• **Written request**
Copy out the lines of all the records below word for word, leaving out the pictures.

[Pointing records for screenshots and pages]
☆ ☆ ☆

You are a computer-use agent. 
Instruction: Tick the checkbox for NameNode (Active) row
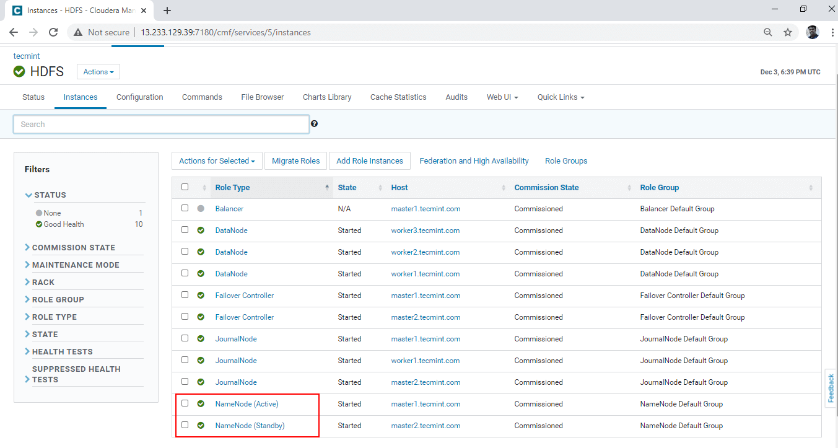[x=185, y=403]
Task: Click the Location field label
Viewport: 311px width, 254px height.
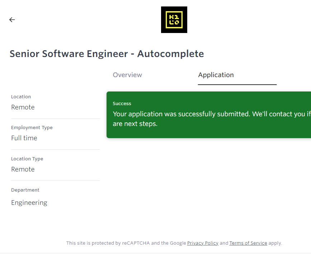Action: point(21,97)
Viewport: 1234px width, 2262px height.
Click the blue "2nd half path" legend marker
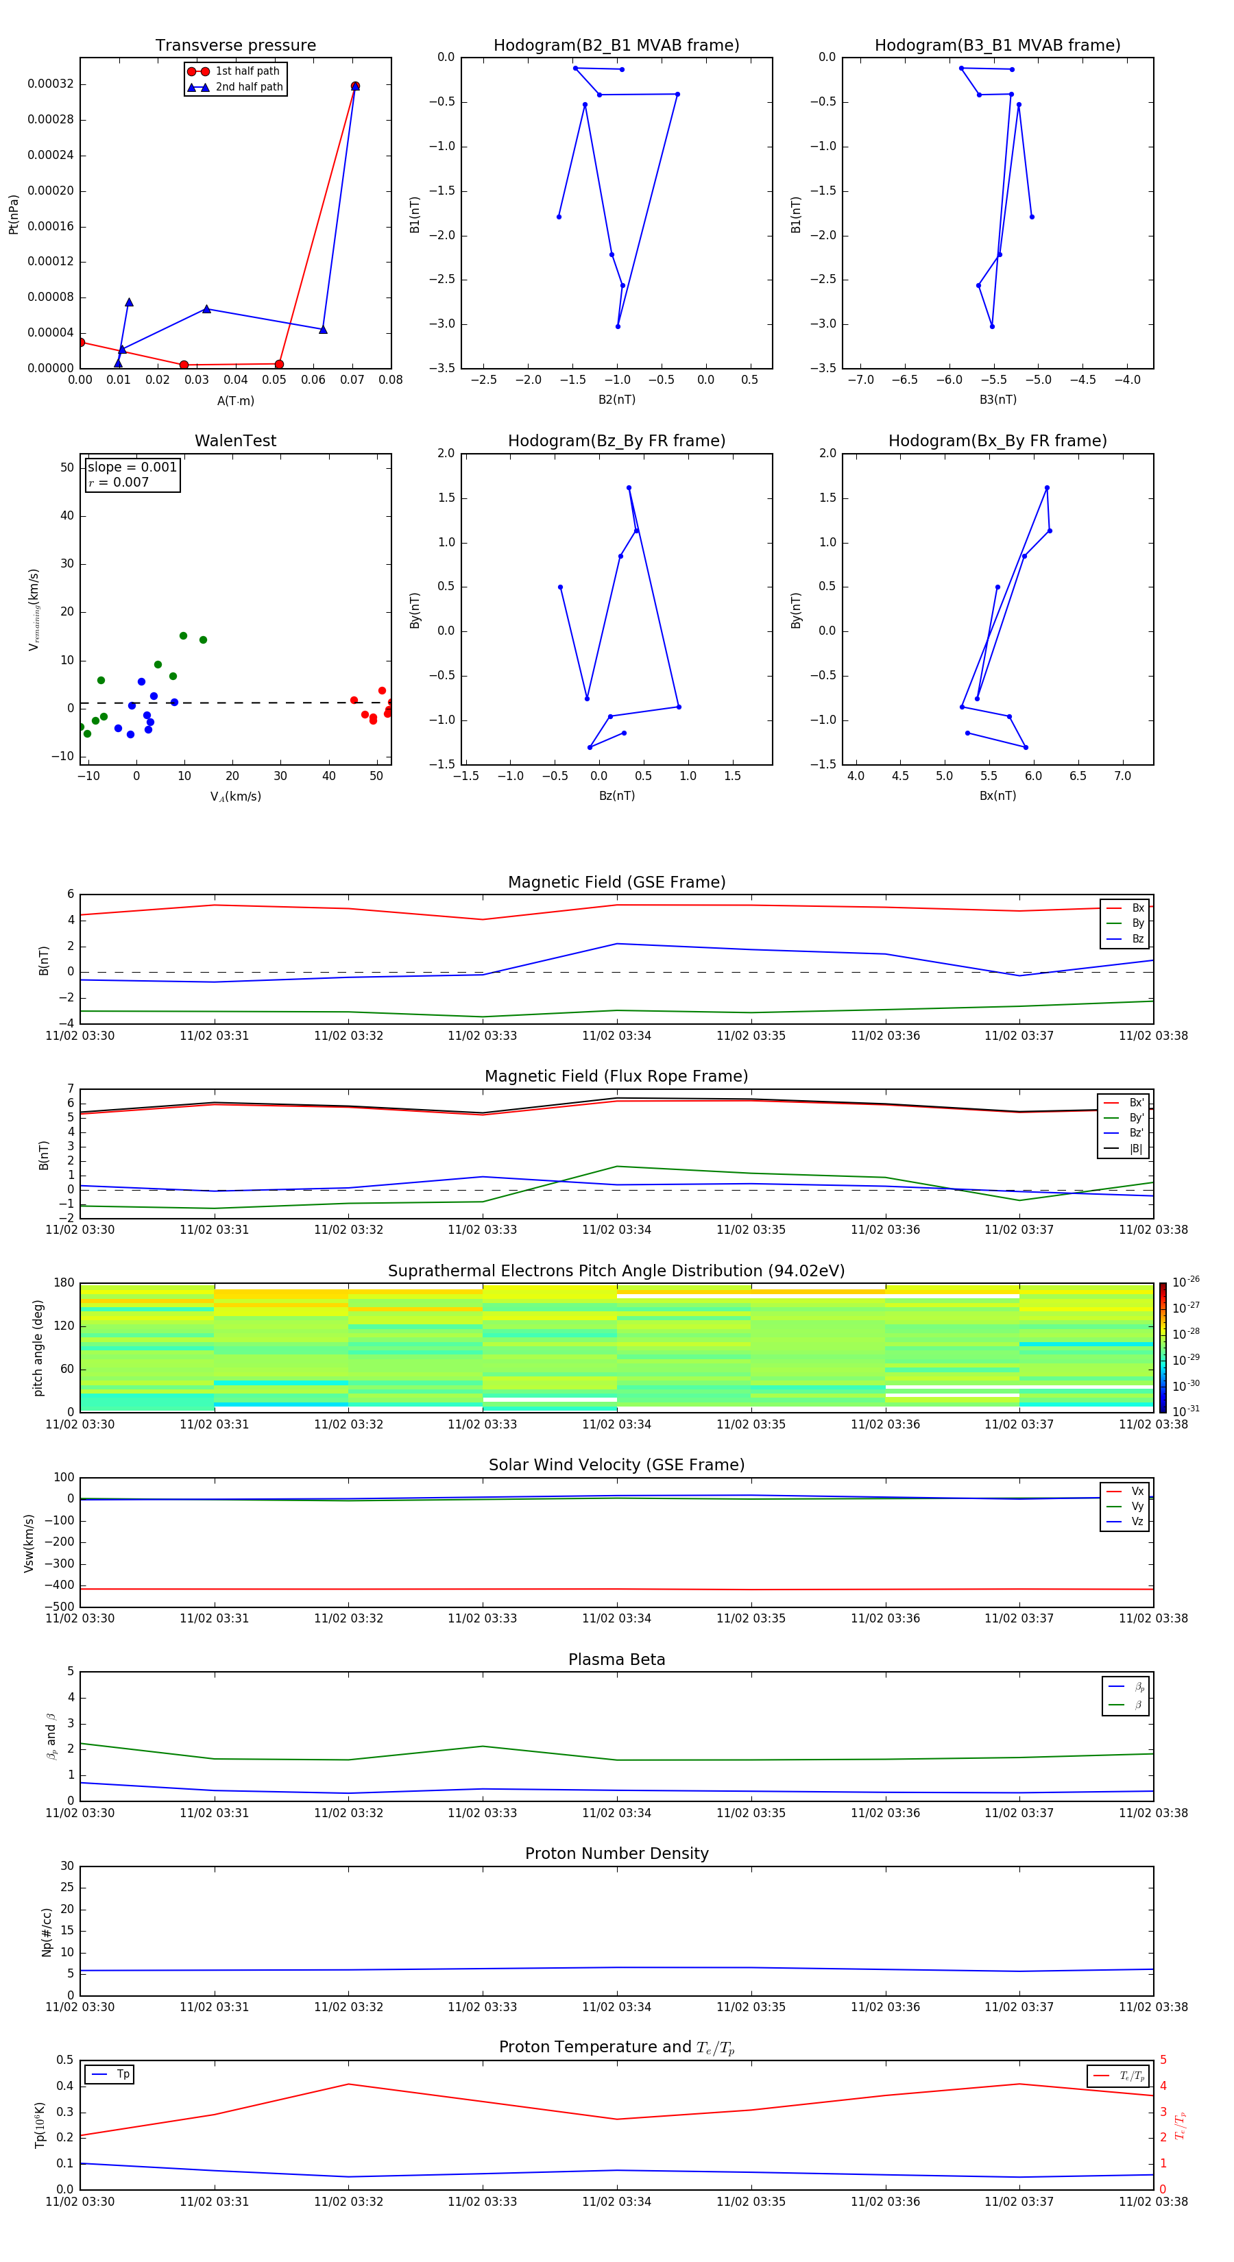tap(198, 87)
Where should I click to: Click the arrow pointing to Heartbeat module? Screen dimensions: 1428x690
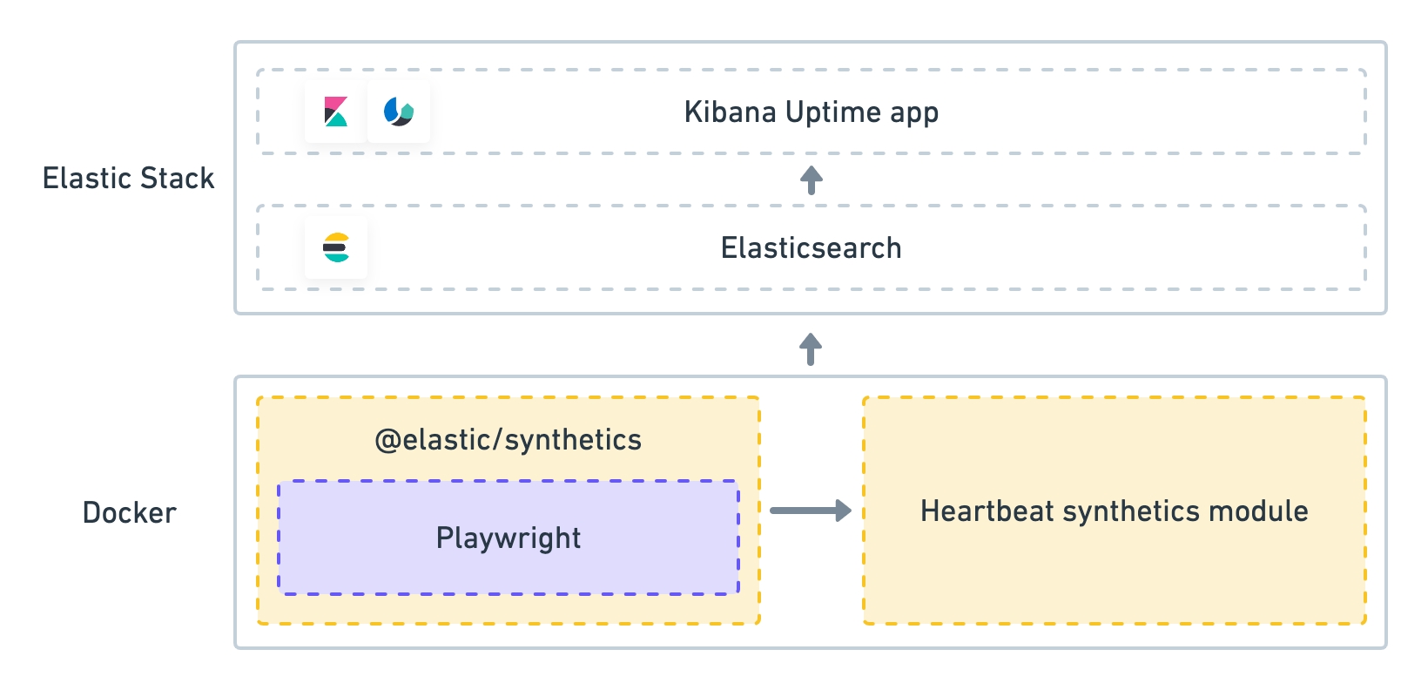[811, 511]
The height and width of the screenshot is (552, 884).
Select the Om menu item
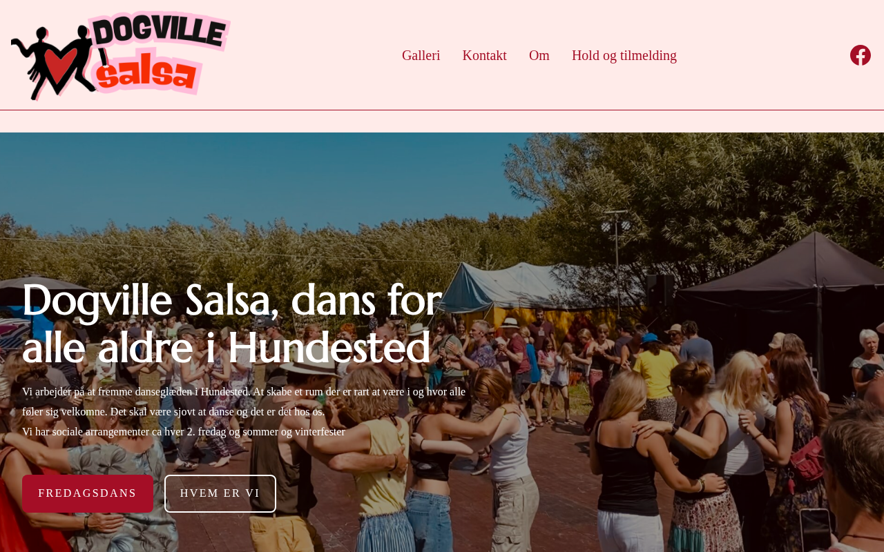click(x=539, y=55)
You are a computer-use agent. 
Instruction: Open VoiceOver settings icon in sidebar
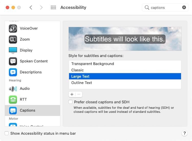click(13, 28)
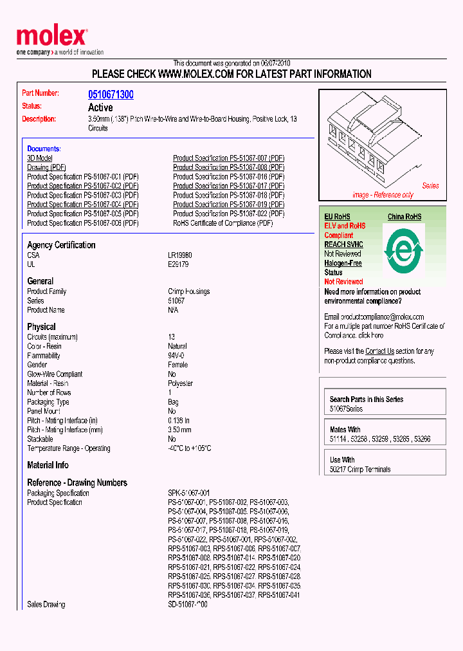
Task: Open Product Specification PS-51067-022 PDF
Action: [228, 214]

☆ ☆ ☆

• **Written solution**
You are a computer-use agent. 
Instruction: Tick the checkbox for NameNode (Active) row
[x=185, y=403]
Task: Click the Location field label
Viewport: 311px width, 254px height.
Action: point(21,97)
Viewport: 1234px width, 2262px height.
Click the blue "2nd half path" legend marker
tap(198, 87)
Where should I click to: Click the arrow pointing to Heartbeat module? Screen dimensions: 1428x690
[811, 511]
The height and width of the screenshot is (552, 884).
Select the Om menu item
click(x=539, y=55)
You are a computer-use agent. 
Instruction: Open VoiceOver settings icon in sidebar
click(13, 28)
Task: Open Product Specification PS-51067-022 PDF
Action: [228, 214]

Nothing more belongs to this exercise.